Format the lines as a Markdown table with the columns Row and Text, starting at the line that contains "Screen dimensions: 675x424" and stopping after the line that contains "Action: tap(161, 359)", with blank lines skipped. Omit the pictures from the table.

* MATERIAL PROVIDED *
'''

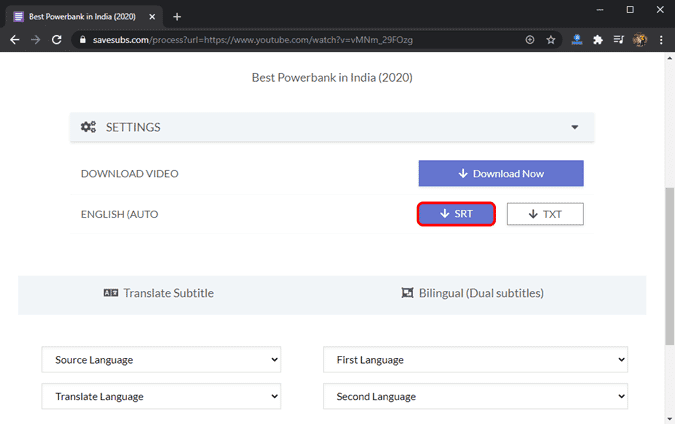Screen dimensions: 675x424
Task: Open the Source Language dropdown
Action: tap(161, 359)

'''
'''

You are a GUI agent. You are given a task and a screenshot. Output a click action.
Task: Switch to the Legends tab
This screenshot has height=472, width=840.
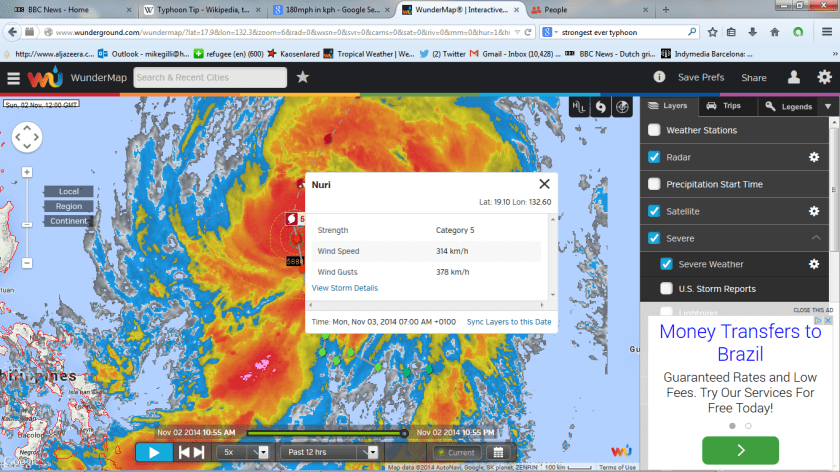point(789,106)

'''

* ANSWER FOR THE TASK *
| Row | Text |
|---|---|
| 1 | Screen dimensions: 675x424 |
| 2 | Task: Open the Source Language dropdown |
| 3 | Action: tap(161, 359) |